Output the data word for word. Begin at its first line and end at the line with "Enable the Hide in user interface checkbox".

========================================

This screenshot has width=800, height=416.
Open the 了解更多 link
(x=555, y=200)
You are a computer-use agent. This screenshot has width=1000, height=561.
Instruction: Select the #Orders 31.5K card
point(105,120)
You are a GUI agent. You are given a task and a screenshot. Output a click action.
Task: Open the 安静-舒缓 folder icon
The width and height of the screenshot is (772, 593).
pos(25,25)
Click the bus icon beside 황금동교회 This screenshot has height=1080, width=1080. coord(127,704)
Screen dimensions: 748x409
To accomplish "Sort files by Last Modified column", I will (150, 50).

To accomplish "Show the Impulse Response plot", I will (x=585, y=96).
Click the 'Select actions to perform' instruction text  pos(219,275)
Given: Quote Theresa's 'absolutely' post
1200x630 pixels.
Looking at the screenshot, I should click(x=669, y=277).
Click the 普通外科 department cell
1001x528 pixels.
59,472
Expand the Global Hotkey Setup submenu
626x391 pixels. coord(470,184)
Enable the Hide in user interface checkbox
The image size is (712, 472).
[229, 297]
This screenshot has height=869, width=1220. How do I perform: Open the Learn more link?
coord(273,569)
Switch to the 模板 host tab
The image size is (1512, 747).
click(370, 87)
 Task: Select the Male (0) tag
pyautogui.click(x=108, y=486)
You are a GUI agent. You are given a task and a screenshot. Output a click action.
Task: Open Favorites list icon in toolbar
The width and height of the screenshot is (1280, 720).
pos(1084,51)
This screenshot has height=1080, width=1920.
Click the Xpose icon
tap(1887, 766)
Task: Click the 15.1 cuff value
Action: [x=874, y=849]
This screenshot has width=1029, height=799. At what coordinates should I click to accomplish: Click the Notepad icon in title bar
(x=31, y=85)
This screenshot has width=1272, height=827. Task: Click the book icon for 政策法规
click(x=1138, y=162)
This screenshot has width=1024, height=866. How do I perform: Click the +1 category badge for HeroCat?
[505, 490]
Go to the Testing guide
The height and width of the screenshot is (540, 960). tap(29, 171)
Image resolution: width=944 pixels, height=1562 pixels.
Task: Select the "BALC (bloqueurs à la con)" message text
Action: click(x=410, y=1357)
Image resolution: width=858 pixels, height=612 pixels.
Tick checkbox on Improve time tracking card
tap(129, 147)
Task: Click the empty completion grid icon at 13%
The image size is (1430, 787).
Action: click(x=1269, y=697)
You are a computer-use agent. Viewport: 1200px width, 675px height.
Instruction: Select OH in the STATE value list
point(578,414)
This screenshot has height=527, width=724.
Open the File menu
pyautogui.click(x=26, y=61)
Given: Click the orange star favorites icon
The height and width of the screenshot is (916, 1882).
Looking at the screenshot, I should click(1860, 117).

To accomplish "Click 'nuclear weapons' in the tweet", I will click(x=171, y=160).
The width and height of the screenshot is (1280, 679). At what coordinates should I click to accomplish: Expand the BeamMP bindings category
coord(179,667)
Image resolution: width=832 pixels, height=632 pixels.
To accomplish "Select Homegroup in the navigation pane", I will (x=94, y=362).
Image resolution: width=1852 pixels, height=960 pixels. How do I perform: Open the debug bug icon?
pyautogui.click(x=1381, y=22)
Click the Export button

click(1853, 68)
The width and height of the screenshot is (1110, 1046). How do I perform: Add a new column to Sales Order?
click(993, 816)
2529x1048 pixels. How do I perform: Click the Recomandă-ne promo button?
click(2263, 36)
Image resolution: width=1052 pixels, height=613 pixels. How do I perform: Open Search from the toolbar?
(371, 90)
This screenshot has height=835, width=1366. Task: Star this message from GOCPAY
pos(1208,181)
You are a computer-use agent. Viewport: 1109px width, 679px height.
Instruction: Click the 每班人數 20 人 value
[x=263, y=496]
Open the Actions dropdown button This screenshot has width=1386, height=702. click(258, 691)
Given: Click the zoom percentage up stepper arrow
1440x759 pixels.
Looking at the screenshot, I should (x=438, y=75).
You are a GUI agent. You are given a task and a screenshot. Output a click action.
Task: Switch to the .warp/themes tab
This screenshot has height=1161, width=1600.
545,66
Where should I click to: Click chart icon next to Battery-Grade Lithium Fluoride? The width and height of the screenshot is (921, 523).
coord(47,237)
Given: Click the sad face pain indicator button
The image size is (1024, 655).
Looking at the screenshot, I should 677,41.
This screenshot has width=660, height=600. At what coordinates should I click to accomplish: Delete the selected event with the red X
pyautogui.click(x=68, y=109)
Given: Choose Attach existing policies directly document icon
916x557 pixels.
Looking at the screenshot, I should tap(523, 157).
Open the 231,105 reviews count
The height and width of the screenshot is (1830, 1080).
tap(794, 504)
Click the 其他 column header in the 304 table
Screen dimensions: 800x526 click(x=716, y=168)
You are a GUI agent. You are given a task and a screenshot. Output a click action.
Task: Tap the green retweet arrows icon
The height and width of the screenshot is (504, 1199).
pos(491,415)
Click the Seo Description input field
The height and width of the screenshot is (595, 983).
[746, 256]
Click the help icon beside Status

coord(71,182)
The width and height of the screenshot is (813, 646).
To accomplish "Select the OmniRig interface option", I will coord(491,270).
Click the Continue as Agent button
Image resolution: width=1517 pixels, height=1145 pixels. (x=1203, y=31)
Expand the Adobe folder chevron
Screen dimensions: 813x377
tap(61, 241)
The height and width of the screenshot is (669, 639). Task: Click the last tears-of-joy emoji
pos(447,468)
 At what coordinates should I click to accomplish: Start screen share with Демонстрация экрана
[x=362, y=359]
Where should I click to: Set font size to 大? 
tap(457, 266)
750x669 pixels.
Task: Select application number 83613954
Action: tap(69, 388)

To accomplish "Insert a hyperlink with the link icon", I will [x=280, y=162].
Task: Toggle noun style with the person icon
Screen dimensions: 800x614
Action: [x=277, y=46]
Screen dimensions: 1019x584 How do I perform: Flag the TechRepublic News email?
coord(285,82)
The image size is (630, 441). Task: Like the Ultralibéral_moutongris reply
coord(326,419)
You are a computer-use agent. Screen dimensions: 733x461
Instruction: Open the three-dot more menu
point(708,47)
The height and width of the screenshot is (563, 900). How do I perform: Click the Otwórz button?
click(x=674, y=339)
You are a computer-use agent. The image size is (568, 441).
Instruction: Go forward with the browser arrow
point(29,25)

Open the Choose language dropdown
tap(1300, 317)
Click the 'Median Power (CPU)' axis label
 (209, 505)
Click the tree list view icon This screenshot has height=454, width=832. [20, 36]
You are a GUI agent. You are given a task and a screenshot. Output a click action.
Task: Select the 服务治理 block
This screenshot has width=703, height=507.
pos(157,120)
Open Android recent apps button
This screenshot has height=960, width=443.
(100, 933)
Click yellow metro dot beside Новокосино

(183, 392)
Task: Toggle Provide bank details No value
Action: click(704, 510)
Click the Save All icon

========================================

*WRITTEN SOLUTION:*
This screenshot has width=800, height=416.
Open the 了解更多 link
(x=555, y=200)
You are a computer-use agent. This screenshot has width=1000, height=561.
Instruction: Select the #Orders 31.5K card
point(105,120)
You are a GUI agent. You are given a task and a screenshot. Output a click action.
Task: Open the 安静-舒缓 folder icon
The width and height of the screenshot is (772, 593).
pos(25,25)
Click the bus icon beside 황금동교회 This screenshot has height=1080, width=1080. coord(127,704)
Screen dimensions: 748x409
To accomplish "Sort files by Last Modified column", I will (150, 50).

To accomplish "Show the Impulse Response plot", I will (x=585, y=96).
Click the 'Select actions to perform' instruction text  pos(219,275)
Given: Quote Theresa's 'absolutely' post
1200x630 pixels.
Looking at the screenshot, I should click(x=669, y=277).
Click the 普通外科 department cell
1001x528 pixels.
59,472
Expand the Global Hotkey Setup submenu
626x391 pixels. coord(470,184)
Enable the Hide in user interface checkbox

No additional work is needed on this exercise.